START Dataset excerpts
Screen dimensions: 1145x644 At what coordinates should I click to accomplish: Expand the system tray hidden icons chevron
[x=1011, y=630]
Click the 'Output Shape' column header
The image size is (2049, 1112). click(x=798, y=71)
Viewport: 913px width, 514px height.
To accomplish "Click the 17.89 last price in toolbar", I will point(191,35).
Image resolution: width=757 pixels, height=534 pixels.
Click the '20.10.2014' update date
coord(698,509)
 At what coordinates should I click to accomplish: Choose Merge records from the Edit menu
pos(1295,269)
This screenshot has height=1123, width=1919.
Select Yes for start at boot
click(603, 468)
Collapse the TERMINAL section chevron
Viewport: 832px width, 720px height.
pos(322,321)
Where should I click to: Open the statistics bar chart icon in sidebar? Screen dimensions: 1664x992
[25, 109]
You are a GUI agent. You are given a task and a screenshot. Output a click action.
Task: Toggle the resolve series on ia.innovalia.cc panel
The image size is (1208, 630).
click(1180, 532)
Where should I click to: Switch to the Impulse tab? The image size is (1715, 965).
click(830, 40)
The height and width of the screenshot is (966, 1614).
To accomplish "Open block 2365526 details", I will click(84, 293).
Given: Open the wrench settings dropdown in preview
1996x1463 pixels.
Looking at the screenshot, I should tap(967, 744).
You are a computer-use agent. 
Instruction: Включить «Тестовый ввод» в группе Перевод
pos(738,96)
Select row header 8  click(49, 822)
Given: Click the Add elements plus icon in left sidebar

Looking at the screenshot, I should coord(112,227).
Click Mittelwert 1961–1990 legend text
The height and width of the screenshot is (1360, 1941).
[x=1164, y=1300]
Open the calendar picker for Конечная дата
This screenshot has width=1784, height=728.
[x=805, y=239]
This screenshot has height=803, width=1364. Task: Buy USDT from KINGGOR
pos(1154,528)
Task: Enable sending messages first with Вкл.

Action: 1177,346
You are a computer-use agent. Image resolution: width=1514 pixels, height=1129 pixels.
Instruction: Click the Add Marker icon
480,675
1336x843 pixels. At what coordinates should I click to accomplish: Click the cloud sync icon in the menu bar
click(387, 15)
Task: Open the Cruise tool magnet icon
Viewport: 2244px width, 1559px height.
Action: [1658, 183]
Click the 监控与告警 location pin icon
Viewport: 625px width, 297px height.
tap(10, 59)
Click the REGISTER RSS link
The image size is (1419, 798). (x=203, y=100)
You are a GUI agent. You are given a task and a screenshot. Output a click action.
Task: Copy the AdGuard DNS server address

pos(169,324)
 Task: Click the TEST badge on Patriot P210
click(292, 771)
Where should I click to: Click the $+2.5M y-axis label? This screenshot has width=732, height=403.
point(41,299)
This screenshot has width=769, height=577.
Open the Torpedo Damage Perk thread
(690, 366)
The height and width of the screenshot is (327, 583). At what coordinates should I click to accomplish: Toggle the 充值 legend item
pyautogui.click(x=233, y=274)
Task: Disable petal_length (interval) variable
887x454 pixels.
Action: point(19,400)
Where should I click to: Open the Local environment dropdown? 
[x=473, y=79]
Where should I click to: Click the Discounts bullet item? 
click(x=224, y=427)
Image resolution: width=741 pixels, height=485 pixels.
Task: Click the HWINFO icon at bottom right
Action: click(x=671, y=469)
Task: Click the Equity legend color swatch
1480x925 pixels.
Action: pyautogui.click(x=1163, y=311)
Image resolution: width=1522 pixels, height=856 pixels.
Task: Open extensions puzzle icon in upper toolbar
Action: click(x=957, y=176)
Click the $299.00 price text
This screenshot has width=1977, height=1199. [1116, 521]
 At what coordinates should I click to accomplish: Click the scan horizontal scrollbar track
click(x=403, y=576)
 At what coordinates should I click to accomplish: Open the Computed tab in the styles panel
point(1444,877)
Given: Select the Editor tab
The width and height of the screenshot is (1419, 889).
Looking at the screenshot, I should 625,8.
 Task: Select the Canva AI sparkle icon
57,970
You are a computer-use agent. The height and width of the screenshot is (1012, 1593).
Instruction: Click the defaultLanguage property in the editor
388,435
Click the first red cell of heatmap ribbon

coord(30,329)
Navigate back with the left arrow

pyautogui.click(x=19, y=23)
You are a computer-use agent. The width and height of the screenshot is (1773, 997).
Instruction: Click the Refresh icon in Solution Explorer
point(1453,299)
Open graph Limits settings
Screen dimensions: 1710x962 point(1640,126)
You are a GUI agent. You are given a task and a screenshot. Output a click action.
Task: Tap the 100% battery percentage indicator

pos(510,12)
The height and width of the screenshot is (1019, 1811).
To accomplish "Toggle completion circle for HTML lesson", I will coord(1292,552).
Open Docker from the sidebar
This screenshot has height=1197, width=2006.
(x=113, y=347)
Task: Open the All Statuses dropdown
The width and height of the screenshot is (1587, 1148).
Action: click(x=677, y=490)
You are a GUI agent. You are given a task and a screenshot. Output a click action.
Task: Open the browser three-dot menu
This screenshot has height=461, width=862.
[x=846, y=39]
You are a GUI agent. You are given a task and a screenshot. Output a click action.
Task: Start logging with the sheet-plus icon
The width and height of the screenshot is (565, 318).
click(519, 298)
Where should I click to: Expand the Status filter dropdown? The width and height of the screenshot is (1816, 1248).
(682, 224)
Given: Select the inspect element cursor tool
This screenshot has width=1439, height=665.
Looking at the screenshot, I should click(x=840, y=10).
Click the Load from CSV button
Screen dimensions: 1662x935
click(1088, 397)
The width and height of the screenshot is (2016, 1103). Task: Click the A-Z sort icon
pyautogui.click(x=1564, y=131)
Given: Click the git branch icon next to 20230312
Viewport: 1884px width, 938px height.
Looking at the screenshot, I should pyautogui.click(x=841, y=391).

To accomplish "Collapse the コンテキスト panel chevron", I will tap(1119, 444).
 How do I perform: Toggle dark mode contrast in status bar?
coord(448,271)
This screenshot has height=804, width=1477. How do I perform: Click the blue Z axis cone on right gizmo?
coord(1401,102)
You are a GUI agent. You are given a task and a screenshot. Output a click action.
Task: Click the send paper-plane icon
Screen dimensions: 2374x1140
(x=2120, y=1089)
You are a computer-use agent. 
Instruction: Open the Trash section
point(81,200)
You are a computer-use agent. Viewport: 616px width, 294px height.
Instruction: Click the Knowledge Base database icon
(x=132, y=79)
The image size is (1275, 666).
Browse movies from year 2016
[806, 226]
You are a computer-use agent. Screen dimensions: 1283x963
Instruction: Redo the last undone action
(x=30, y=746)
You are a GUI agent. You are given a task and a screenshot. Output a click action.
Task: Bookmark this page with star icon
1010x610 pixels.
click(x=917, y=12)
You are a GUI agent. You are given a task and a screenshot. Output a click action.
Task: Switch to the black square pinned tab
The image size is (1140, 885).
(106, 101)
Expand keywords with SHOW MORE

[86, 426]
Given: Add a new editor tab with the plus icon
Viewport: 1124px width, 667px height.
END Dataset excerpts
§ Task details
Copy the records above exactly as they appear.

§ Response below
Screen dimensions: 1145x644 At what coordinates should I click to accomplish: Expand the system tray hidden icons chevron
[x=1011, y=630]
Click the 'Output Shape' column header
The image size is (2049, 1112). click(x=798, y=71)
Viewport: 913px width, 514px height.
To accomplish "Click the 17.89 last price in toolbar", I will point(191,35).
Image resolution: width=757 pixels, height=534 pixels.
Click the '20.10.2014' update date
coord(698,509)
 At what coordinates should I click to accomplish: Choose Merge records from the Edit menu
pos(1295,269)
This screenshot has height=1123, width=1919.
Select Yes for start at boot
click(603, 468)
Collapse the TERMINAL section chevron
Viewport: 832px width, 720px height.
pos(322,321)
Where should I click to: Open the statistics bar chart icon in sidebar? Screen dimensions: 1664x992
[25, 109]
You are a GUI agent. You are given a task and a screenshot. Output a click action.
Task: Toggle the resolve series on ia.innovalia.cc panel
The image size is (1208, 630).
click(1180, 532)
Where should I click to: Switch to the Impulse tab? The image size is (1715, 965).
click(830, 40)
The height and width of the screenshot is (966, 1614).
To accomplish "Open block 2365526 details", I will click(84, 293).
Given: Open the wrench settings dropdown in preview
1996x1463 pixels.
Looking at the screenshot, I should tap(967, 744).
You are a computer-use agent. 
Instruction: Включить «Тестовый ввод» в группе Перевод
pos(738,96)
Select row header 8  click(49, 822)
Given: Click the Add elements plus icon in left sidebar

Looking at the screenshot, I should coord(112,227).
Click Mittelwert 1961–1990 legend text
The height and width of the screenshot is (1360, 1941).
[x=1164, y=1300]
Open the calendar picker for Конечная дата
This screenshot has width=1784, height=728.
[x=805, y=239]
This screenshot has height=803, width=1364. Task: Buy USDT from KINGGOR
pos(1154,528)
Task: Enable sending messages first with Вкл.

Action: 1177,346
You are a computer-use agent. Image resolution: width=1514 pixels, height=1129 pixels.
Instruction: Click the Add Marker icon
480,675
1336x843 pixels. At what coordinates should I click to accomplish: Click the cloud sync icon in the menu bar
click(387, 15)
Task: Open the Cruise tool magnet icon
Viewport: 2244px width, 1559px height.
Action: [1658, 183]
Click the 监控与告警 location pin icon
Viewport: 625px width, 297px height.
tap(10, 59)
Click the REGISTER RSS link
The image size is (1419, 798). (x=203, y=100)
You are a GUI agent. You are given a task and a screenshot. Output a click action.
Task: Copy the AdGuard DNS server address

pos(169,324)
 Task: Click the TEST badge on Patriot P210
click(292, 771)
Where should I click to: Click the $+2.5M y-axis label? This screenshot has width=732, height=403.
point(41,299)
This screenshot has width=769, height=577.
Open the Torpedo Damage Perk thread
(690, 366)
The height and width of the screenshot is (327, 583). At what coordinates should I click to accomplish: Toggle the 充值 legend item
pyautogui.click(x=233, y=274)
Task: Disable petal_length (interval) variable
887x454 pixels.
Action: point(19,400)
Where should I click to: Open the Local environment dropdown? 
[x=473, y=79]
Where should I click to: Click the Discounts bullet item? 
click(x=224, y=427)
Image resolution: width=741 pixels, height=485 pixels.
Task: Click the HWINFO icon at bottom right
Action: click(x=671, y=469)
Task: Click the Equity legend color swatch
1480x925 pixels.
Action: pyautogui.click(x=1163, y=311)
Image resolution: width=1522 pixels, height=856 pixels.
Task: Open extensions puzzle icon in upper toolbar
Action: click(x=957, y=176)
Click the $299.00 price text
This screenshot has width=1977, height=1199. [1116, 521]
 At what coordinates should I click to accomplish: Click the scan horizontal scrollbar track
click(x=403, y=576)
 At what coordinates should I click to accomplish: Open the Computed tab in the styles panel
point(1444,877)
Given: Select the Editor tab
The width and height of the screenshot is (1419, 889).
Looking at the screenshot, I should 625,8.
 Task: Select the Canva AI sparkle icon
57,970
You are a computer-use agent. The height and width of the screenshot is (1012, 1593).
Instruction: Click the defaultLanguage property in the editor
388,435
Click the first red cell of heatmap ribbon

coord(30,329)
Navigate back with the left arrow

pyautogui.click(x=19, y=23)
You are a computer-use agent. The width and height of the screenshot is (1773, 997).
Instruction: Click the Refresh icon in Solution Explorer
point(1453,299)
Open graph Limits settings
Screen dimensions: 1710x962 point(1640,126)
You are a GUI agent. You are given a task and a screenshot. Output a click action.
Task: Tap the 100% battery percentage indicator

pos(510,12)
The height and width of the screenshot is (1019, 1811).
To accomplish "Toggle completion circle for HTML lesson", I will coord(1292,552).
Open Docker from the sidebar
This screenshot has height=1197, width=2006.
(x=113, y=347)
Task: Open the All Statuses dropdown
The width and height of the screenshot is (1587, 1148).
Action: click(x=677, y=490)
You are a GUI agent. You are given a task and a screenshot. Output a click action.
Task: Open the browser three-dot menu
This screenshot has height=461, width=862.
[x=846, y=39]
You are a GUI agent. You are given a task and a screenshot. Output a click action.
Task: Start logging with the sheet-plus icon
The width and height of the screenshot is (565, 318).
click(519, 298)
Where should I click to: Expand the Status filter dropdown? The width and height of the screenshot is (1816, 1248).
(682, 224)
Given: Select the inspect element cursor tool
This screenshot has width=1439, height=665.
Looking at the screenshot, I should click(x=840, y=10).
Click the Load from CSV button
Screen dimensions: 1662x935
click(1088, 397)
The width and height of the screenshot is (2016, 1103). Task: Click the A-Z sort icon
pyautogui.click(x=1564, y=131)
Given: Click the git branch icon next to 20230312
Viewport: 1884px width, 938px height.
Looking at the screenshot, I should pyautogui.click(x=841, y=391).

To accomplish "Collapse the コンテキスト panel chevron", I will tap(1119, 444).
 How do I perform: Toggle dark mode contrast in status bar?
coord(448,271)
This screenshot has height=804, width=1477. How do I perform: Click the blue Z axis cone on right gizmo?
coord(1401,102)
You are a GUI agent. You are given a task and a screenshot. Output a click action.
Task: Click the send paper-plane icon
Screen dimensions: 2374x1140
(x=2120, y=1089)
You are a computer-use agent. 
Instruction: Open the Trash section
point(81,200)
You are a computer-use agent. Viewport: 616px width, 294px height.
Instruction: Click the Knowledge Base database icon
(x=132, y=79)
The image size is (1275, 666).
Browse movies from year 2016
[806, 226]
You are a computer-use agent. Screen dimensions: 1283x963
Instruction: Redo the last undone action
(x=30, y=746)
You are a GUI agent. You are given a task and a screenshot. Output a click action.
Task: Bookmark this page with star icon
1010x610 pixels.
click(x=917, y=12)
You are a GUI agent. You are given a task and a screenshot. Output a click action.
Task: Switch to the black square pinned tab
The image size is (1140, 885).
(106, 101)
Expand keywords with SHOW MORE

[86, 426]
Given: Add a new editor tab with the plus icon
Viewport: 1124px width, 667px height.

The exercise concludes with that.